Neoantigen-based cancer vaccines designed to target the unique immunogenic mutations arising in each patient’s tumor are breathing new life into a struggling approach. Data continue to demonstrate the importance of neoantigens in immune control of cancer. Despite manufacturing complexity, outstanding questions and desired further improvements, neoantigen vaccines are currently undergoing clinical evaluation.

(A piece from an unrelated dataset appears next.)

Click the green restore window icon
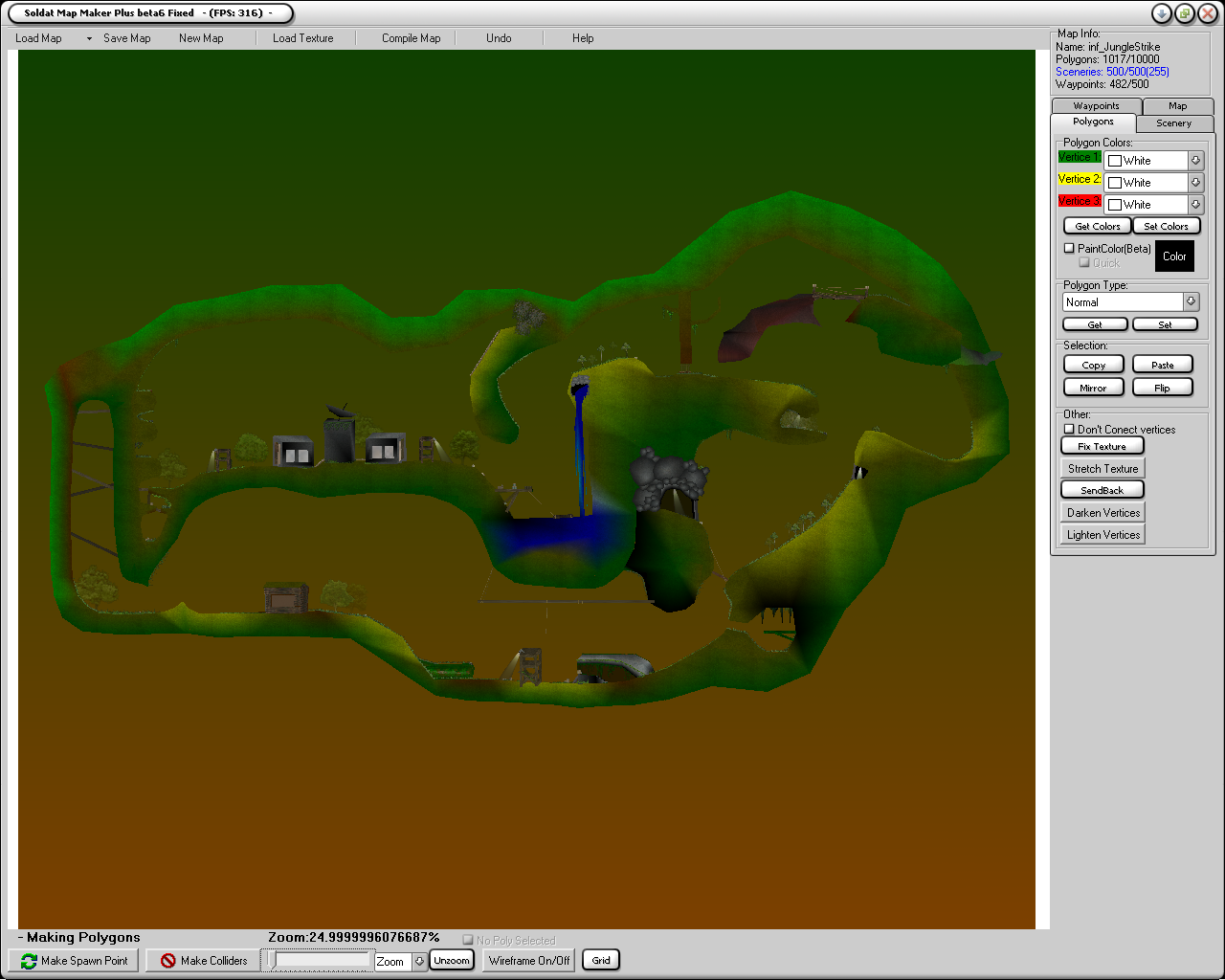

Many long-standing problems in science, medicine, or engineering are solved when new approaches become possible and are ardently applied. After many years of best efforts and countless dollars, but unmet expectations, cancer vaccines have become a long-standing problem. We and others have proposed that neoantigens – a newly available class of immunogens based on the personal, exquisitely tumor-specific mutations found uniquely in each tumor – may be the paradigm shift needed for cancer vaccines ().Citation1,Citation2

Figure 1. The neoantigen vaccine immunotherapeutic concept. Cancer cell genomes are now known to contain many mutations, some of which create amino acid changes in the encoded proteins. Some of these modified proteins will be partially degraded by the normal cellular re-cycling machinery, creating short 8 to 12 amino acid peptides, and some of these peptides will bind to one of the class I MHC molecules of the individual. Peptide binding to MHC is a critical gateway to both the initiation of a T-cell immune response by the antigen presenting cell (APC), and to the detection and elimination of tumor cells presenting the particular peptide by the stimulated cytotoxic T lymphocyte (CTL). The attraction of neoantigens as cancer targets for the immune system results from the structural and geographical features of the mutation. Central tolerance is known to purge the vast developing T-cell population in the thymus of high avidity T-cell receptors (TCRs) that recognize MHC complexes with native peptides (‘self’). In contrast, high avidity T cells are not centrally deleted against mutated peptide/MHC complexes (like viral antigens) because the mutated antigens are not present in thymus during T-cell development. These high avidity cytotoxic T cells can be selectively amplified and stimulated to attack and kill cells that present mutated peptides. Since neoantigen peptides are only found in tumor cells, the CTLs should show exquisite specificity, reducing the opportunity for autoimmune disease. Desired improvements in the process are shown in the box in the upper right.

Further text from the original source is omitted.